• [Exercise]:
Below are some records; quote exactly the lines from the one that contains "Music (1001, 42)" through the one that contains "Без лишней кадровой", inclusive, and no others.

□ □ □ □ □ □ □

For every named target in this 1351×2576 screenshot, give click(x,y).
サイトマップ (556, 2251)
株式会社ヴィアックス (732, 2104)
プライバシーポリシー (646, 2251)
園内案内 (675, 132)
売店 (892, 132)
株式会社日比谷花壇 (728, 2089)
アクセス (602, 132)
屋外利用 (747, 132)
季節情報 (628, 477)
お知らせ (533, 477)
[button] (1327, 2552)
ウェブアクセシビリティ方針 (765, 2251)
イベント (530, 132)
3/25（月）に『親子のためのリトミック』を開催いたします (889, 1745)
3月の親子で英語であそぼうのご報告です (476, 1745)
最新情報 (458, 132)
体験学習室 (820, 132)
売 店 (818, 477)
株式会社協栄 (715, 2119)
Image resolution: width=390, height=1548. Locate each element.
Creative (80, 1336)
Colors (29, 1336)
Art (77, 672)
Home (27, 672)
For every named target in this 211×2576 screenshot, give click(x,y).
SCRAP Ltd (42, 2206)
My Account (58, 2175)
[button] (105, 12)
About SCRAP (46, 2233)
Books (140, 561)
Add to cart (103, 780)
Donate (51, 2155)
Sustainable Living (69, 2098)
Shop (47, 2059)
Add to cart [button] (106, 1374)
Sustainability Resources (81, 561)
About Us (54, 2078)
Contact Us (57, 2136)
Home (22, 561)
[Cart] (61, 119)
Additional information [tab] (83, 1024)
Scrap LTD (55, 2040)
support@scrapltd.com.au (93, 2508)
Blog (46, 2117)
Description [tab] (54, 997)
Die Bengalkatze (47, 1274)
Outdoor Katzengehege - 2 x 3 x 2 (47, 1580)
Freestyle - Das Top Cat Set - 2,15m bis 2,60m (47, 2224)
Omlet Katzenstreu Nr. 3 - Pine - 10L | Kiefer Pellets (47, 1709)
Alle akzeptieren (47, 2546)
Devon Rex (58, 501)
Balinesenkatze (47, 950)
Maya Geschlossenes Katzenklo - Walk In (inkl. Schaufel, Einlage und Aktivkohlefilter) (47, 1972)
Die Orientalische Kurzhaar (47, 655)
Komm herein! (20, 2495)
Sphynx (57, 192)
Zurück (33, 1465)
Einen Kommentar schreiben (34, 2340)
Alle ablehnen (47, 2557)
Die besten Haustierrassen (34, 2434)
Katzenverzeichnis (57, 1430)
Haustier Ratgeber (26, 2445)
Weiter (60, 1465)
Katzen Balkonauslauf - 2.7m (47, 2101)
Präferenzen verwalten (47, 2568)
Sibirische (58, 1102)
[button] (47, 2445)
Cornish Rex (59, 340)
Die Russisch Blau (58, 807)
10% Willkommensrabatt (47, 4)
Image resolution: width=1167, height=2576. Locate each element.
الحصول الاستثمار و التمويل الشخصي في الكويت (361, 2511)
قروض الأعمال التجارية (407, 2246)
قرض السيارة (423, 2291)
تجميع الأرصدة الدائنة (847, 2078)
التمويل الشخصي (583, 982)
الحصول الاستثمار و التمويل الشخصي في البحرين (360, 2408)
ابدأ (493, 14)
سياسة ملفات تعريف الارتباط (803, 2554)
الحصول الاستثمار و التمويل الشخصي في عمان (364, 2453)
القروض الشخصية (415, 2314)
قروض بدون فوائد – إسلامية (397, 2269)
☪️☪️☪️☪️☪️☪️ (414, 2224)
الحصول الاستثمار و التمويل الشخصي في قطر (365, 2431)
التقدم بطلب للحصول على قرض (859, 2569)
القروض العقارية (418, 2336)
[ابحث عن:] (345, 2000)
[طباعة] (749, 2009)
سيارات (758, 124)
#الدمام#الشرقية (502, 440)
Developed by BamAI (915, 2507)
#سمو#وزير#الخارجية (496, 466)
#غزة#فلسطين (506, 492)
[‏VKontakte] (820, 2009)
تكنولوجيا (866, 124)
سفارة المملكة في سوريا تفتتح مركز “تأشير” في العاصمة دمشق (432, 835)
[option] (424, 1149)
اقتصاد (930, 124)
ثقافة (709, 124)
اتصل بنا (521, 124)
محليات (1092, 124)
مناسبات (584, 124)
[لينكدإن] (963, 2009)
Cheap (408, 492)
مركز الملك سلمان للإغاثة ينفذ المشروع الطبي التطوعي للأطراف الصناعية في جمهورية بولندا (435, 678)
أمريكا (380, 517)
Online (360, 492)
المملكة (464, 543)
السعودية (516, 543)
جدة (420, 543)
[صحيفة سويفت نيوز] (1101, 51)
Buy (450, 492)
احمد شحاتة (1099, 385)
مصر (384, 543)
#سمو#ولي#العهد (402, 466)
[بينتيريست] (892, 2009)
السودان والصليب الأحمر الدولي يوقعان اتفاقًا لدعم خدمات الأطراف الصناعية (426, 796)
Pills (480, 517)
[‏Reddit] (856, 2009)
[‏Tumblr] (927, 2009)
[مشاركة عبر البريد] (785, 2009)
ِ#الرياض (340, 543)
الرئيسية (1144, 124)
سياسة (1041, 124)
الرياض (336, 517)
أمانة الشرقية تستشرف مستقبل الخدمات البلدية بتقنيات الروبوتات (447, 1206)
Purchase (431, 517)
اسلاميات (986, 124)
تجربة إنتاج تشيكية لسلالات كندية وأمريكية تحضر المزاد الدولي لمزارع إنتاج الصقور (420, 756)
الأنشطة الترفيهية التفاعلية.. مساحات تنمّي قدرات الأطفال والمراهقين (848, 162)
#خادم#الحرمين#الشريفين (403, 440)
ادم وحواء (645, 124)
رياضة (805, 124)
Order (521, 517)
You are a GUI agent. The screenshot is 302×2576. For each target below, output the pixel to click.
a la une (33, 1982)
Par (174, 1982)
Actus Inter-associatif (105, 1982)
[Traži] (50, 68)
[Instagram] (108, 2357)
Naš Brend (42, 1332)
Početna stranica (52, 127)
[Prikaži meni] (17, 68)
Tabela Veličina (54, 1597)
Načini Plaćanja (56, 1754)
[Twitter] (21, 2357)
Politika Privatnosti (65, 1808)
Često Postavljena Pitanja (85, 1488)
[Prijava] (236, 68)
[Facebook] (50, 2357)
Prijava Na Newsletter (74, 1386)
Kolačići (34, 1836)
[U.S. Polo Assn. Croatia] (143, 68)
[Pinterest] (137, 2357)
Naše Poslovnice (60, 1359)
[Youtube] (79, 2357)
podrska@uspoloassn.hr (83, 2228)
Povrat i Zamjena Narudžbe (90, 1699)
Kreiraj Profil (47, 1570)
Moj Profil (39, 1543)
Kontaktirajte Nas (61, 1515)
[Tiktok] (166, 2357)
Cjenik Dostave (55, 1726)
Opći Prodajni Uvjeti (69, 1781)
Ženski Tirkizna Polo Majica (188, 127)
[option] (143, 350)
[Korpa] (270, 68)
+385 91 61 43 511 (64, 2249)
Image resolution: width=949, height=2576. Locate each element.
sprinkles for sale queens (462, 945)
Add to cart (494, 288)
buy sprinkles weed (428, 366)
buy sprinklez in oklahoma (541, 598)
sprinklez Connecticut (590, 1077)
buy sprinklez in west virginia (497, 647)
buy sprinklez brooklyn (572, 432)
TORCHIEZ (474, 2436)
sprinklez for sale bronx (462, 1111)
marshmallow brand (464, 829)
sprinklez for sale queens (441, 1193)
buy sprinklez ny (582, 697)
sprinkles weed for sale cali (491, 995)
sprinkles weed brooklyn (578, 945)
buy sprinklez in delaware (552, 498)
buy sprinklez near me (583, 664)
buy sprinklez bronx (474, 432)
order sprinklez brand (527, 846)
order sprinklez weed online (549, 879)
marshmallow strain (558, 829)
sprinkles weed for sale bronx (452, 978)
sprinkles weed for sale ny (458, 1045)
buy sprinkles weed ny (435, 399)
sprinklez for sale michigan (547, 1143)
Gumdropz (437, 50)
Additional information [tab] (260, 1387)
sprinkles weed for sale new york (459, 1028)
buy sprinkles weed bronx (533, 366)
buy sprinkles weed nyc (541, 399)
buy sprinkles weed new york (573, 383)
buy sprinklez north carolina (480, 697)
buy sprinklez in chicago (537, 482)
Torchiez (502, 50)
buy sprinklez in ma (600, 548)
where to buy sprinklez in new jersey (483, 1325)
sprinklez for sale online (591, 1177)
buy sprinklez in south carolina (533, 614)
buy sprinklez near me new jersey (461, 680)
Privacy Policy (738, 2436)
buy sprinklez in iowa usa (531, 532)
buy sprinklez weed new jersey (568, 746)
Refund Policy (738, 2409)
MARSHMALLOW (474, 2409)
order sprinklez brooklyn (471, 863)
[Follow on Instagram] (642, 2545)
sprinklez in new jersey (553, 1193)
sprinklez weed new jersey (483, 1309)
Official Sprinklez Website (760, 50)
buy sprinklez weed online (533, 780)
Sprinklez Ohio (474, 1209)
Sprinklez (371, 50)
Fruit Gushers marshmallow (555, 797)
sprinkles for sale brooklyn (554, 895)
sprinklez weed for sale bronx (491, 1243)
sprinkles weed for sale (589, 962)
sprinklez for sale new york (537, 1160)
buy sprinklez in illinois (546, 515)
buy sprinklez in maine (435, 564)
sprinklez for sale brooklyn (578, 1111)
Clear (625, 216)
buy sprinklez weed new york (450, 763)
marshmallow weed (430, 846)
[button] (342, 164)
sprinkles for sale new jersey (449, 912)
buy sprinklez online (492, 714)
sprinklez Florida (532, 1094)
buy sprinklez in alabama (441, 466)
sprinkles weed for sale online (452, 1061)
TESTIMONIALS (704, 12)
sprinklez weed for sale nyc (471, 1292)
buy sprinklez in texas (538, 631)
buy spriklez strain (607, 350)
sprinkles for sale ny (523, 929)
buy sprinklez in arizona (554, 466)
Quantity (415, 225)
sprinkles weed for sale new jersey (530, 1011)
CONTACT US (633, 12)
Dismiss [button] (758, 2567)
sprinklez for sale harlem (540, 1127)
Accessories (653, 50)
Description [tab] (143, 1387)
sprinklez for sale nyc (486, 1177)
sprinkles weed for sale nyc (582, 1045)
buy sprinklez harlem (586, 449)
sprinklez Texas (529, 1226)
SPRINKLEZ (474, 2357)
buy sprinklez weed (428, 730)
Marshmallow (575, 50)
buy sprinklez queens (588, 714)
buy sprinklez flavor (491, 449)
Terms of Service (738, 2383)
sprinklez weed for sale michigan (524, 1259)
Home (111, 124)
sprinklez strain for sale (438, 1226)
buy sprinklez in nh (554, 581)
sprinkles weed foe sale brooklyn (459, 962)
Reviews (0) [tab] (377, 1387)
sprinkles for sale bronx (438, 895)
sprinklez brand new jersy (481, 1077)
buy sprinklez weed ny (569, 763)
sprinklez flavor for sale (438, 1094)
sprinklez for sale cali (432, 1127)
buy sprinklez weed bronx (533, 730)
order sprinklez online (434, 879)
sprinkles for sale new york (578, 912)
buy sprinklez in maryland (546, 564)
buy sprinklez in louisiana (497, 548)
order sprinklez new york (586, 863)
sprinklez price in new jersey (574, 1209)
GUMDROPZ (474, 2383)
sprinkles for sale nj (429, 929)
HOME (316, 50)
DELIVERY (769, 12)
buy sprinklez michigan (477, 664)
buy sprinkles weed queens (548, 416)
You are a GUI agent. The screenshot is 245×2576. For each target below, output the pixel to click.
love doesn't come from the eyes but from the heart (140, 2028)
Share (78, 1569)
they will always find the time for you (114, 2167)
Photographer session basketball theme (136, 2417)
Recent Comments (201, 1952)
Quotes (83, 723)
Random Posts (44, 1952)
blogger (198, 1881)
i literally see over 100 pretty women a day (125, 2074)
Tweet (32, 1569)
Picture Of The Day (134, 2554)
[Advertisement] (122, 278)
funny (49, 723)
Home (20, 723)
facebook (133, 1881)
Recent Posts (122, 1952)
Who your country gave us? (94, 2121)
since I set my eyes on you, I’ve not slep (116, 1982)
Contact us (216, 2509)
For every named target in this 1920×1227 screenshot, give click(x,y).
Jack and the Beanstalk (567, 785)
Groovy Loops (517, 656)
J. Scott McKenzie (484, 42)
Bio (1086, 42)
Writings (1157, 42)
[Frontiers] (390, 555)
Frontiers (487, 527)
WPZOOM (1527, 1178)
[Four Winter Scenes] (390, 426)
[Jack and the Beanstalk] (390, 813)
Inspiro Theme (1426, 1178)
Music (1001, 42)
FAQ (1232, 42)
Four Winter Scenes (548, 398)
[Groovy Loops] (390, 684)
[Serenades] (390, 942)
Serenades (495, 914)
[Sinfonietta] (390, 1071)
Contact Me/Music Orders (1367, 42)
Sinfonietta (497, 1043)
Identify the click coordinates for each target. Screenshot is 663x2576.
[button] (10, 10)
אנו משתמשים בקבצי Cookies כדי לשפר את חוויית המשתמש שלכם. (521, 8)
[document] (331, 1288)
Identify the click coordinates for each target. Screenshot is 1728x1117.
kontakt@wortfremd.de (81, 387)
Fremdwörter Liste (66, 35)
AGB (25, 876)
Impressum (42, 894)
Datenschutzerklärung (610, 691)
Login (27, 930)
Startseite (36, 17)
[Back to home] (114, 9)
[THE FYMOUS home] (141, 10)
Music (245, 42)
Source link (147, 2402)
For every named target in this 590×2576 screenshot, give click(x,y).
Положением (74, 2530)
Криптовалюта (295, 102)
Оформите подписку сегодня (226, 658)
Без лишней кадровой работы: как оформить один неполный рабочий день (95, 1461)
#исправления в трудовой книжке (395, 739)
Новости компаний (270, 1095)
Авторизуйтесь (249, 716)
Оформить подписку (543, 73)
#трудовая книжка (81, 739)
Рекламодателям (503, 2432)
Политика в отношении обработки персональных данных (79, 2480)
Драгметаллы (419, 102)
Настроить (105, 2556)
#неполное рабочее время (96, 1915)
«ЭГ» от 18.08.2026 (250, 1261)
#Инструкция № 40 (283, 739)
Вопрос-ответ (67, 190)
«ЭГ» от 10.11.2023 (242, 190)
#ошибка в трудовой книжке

□ □ □ □ □ □ □

• [Solution to the exercise]:
Music (1001, 42)
FAQ (1232, 42)
Four Winter Scenes (548, 398)
[Groovy Loops] (390, 684)
[Serenades] (390, 942)
Serenades (495, 914)
[Sinfonietta] (390, 1071)
Contact Me/Music Orders (1367, 42)
Sinfonietta (497, 1043)
Identify the click coordinates for each target. Screenshot is 663x2576.
[button] (10, 10)
אנו משתמשים בקבצי Cookies כדי לשפר את חוויית המשתמש שלכם. (521, 8)
[document] (331, 1288)
Identify the click coordinates for each target. Screenshot is 1728x1117.
kontakt@wortfremd.de (81, 387)
Fremdwörter Liste (66, 35)
AGB (25, 876)
Impressum (42, 894)
Datenschutzerklärung (610, 691)
Login (27, 930)
Startseite (36, 17)
[Back to home] (114, 9)
[THE FYMOUS home] (141, 10)
Music (245, 42)
Source link (147, 2402)
For every named target in this 590×2576 screenshot, give click(x,y).
Положением (74, 2530)
Криптовалюта (295, 102)
Оформите подписку сегодня (226, 658)
Без лишней кадровой работы: как оформить один неполный рабочий день (95, 1461)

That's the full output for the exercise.